Many spiritual types consider the indigenous claim that spirits are real as a lovely metaphor. It’s real for them. Or you explain it in terms of brain chemistry. Someday, the scientism of the West believes, our Phds in lab coats will pin down whether the visions produced by psychoactive plants are simply a side effect of neuronal dice-tossing, or whether they are REAL…in the same sense that your Tesla is real.

Wait, what? We’re asking scientists, whose experience with these substances is recent, reductionist, and disconnected from traditional knowledge, to answer this question? Why not ask folks who have engaged in plant spirit medicine for thousands of years…People with tested ritual technology behind their claims?

And consider this, if people aren’t your jam: What if the spirits want to connect with us, to help us in our pain, loneliness, and isolation?

The stance of human supremacy is toxic because it is closeminded. What if reality is not the set of ideas we’ve been taught in our Western educational/religious systems? What if reality has more to do with direct experience of our physical bodies, nature, the world, than belief in something Out There? ‘Out There’ can mean a set of religious doctrines or political beliefs. Dare we trust our senses? Dare we open up to the raw, uncharted terrain in which we find ourselves when we no longer adhere to One Right Way of Belief?

Since extremes tend to reinforce their opposites, there’s another danger in the West: Embracing all things “Spiritual” as Good and therefore, Safe. Here again, we can learn from indigenous traditions, where ritual protection and safeguards are built in. Even our Western Bible says: Beloved, do not believe every spirit, but test the spirits to see whether they are from God. 1 John 4:1

There are a lot of solo spiritual channelers and mediums out there, and the fact that some have such large followings concerns me. Are people being lulled into thinking they’re safe when they may not be?
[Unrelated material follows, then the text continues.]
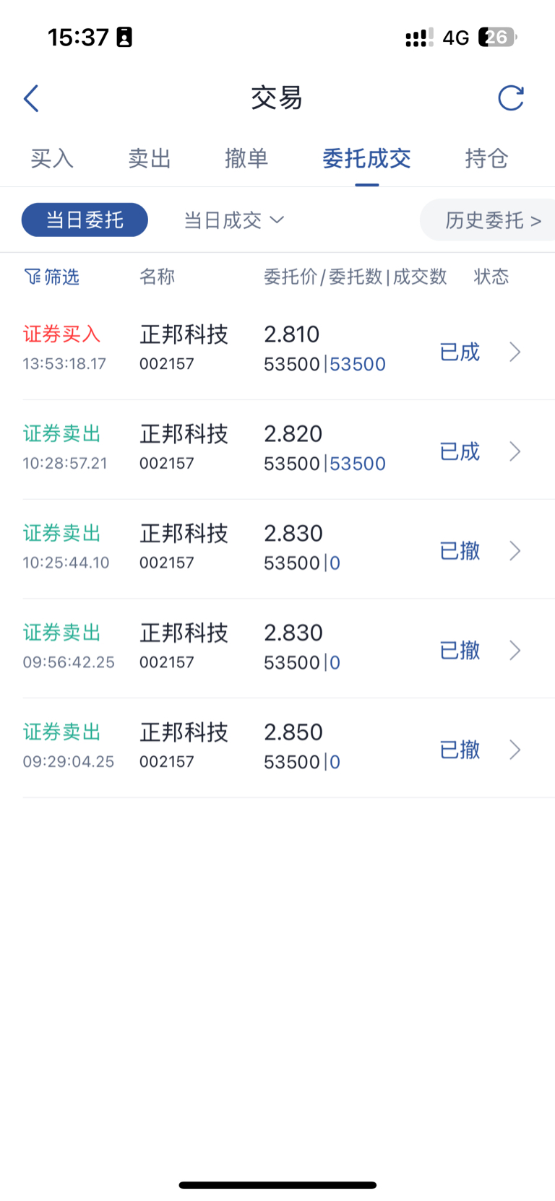
Task: Open the 2.820 证券卖出 order row
Action: 217,449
I can attest that to let go of mental constructs of reality is a freaking scary journey, even surrounded by people who are truly helpful and who practice safety. I was propelled into it by a spiritual crisis, and it was the hardest thing I’ve ever faced. I could not be more grateful for where that process has led me. I am no more important than the tree outside my window, or my neighbor who is kind of an asshole, or the teenagers who annoy me with their shrieking laughter at Starbucks…Or the deer munching on hostas I just planted.

Does this mean I should hate myself for being pissed off at the deer? No! How can I hate myself when I walk in the woods near my house and feel so loved and held by all that surrounds me? To renounce human supremacy I choose relationship, not dominance or control. Maybe I just stop planting hostas. Or I decide to keep providing a deer salad bar.

Ultimately, to give up on human supremacy reveals that lovingkindness is the magic which keeps relationship from being twisted into a game of control and dominance. You can’t say the world doesn’t need this.